* _Work instructions_
Copy out the lines of the records below, and only those lines, from the one with "Task: Toggle the" through the one with "This screenshot has width=648, height=324.", exactly as they appear.

*** Recorded data

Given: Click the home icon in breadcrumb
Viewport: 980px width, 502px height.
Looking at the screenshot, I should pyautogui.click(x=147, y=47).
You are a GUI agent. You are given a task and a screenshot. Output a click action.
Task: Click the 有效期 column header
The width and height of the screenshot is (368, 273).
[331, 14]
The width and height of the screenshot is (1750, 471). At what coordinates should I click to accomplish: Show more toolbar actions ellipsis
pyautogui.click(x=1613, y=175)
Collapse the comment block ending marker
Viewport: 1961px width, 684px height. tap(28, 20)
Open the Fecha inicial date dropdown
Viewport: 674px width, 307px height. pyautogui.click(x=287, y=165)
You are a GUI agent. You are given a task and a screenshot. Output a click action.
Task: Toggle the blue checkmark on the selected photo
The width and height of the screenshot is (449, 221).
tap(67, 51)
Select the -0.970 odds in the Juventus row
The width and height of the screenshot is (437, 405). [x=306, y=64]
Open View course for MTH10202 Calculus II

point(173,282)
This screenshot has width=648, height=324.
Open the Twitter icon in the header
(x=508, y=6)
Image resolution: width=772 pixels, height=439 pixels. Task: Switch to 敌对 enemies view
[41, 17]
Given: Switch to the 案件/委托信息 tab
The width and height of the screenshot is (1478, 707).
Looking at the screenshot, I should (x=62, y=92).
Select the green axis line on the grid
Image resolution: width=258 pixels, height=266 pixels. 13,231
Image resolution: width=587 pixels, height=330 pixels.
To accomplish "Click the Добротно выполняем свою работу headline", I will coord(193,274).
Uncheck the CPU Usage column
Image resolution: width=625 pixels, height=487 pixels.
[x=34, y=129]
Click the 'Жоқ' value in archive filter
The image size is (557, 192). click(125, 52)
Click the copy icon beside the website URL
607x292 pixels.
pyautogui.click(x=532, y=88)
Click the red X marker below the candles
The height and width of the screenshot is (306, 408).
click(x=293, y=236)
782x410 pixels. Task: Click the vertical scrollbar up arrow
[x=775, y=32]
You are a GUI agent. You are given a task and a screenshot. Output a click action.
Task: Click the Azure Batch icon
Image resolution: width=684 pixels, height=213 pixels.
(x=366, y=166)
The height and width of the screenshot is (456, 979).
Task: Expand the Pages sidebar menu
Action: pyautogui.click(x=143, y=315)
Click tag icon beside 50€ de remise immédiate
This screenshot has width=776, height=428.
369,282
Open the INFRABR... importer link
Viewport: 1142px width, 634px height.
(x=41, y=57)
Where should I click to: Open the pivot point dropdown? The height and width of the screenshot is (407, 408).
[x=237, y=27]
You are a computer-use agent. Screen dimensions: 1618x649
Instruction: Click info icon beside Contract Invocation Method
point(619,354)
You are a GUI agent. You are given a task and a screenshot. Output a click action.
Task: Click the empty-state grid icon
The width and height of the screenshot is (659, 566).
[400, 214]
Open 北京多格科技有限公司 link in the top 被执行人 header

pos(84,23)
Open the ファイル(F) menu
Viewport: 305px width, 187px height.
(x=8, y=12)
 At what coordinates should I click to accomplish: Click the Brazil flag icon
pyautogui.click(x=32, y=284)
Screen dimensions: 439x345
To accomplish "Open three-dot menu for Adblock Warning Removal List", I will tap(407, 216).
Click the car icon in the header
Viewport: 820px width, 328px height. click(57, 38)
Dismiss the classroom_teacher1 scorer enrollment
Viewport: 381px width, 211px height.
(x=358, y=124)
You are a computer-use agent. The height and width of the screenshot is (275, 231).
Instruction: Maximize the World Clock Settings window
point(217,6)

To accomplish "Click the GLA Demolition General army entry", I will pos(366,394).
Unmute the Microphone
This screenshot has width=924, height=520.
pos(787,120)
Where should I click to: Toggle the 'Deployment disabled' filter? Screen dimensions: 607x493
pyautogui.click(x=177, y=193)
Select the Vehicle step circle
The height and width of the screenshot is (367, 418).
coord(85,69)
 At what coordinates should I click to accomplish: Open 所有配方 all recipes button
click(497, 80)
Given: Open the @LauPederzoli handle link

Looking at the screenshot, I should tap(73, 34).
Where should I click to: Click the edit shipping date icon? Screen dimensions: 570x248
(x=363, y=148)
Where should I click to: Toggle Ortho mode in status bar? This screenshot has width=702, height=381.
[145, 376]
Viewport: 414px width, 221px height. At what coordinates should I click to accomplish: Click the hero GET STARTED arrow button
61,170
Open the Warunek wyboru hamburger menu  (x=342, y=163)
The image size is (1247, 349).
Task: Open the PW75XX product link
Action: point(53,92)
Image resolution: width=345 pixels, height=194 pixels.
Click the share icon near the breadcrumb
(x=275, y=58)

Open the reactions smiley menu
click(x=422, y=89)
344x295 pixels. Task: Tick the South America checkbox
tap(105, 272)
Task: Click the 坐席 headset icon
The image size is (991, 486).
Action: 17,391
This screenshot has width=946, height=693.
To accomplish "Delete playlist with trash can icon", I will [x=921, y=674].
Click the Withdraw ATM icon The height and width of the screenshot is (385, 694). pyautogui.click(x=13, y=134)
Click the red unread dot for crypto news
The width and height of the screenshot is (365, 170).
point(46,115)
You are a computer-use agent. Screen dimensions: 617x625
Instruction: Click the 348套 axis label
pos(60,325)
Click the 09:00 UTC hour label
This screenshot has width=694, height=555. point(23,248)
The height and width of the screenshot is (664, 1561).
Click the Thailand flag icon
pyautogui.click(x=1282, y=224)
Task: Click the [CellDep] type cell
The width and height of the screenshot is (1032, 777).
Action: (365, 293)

******

* _Output for this exercise_
Task: Toggle the blue checkmark on the selected photo
The width and height of the screenshot is (449, 221).
tap(67, 51)
Select the -0.970 odds in the Juventus row
The width and height of the screenshot is (437, 405). [x=306, y=64]
Open View course for MTH10202 Calculus II

point(173,282)
This screenshot has width=648, height=324.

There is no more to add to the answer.